Stored records:

____________________

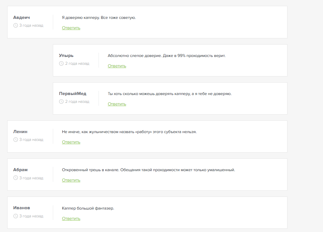This screenshot has height=232, width=323.
Task: Click the '2 года назад' timestamp under Упырь
Action: [77, 63]
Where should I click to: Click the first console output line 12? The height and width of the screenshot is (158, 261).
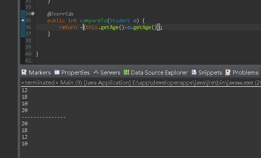click(x=24, y=90)
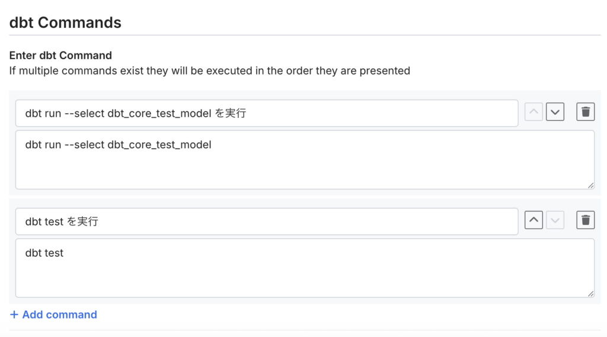Click the greyed-out up arrow on first command
This screenshot has width=607, height=337.
click(533, 112)
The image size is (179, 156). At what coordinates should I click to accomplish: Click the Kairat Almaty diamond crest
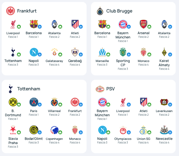164,52
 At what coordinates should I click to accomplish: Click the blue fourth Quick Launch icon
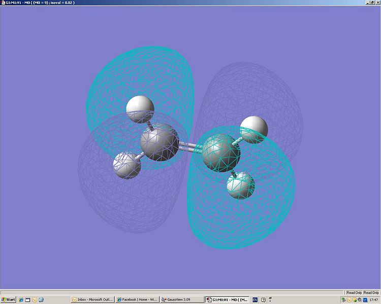click(x=41, y=300)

____________________

### Problem requirements
Do not copy pictures. Restate exactly the lines from the one containing "Where should I" through the last line of the records.

### Output for this task
Where should I click to: Click the first console output line 12? The height and width of the screenshot is (158, 261).
click(x=24, y=90)
Click the greyed-out up arrow on first command
This screenshot has width=607, height=337.
click(533, 112)
The image size is (179, 156). At what coordinates should I click to accomplish: Click the Kairat Almaty diamond crest
164,52
 At what coordinates should I click to accomplish: Click the blue fourth Quick Launch icon
click(x=41, y=300)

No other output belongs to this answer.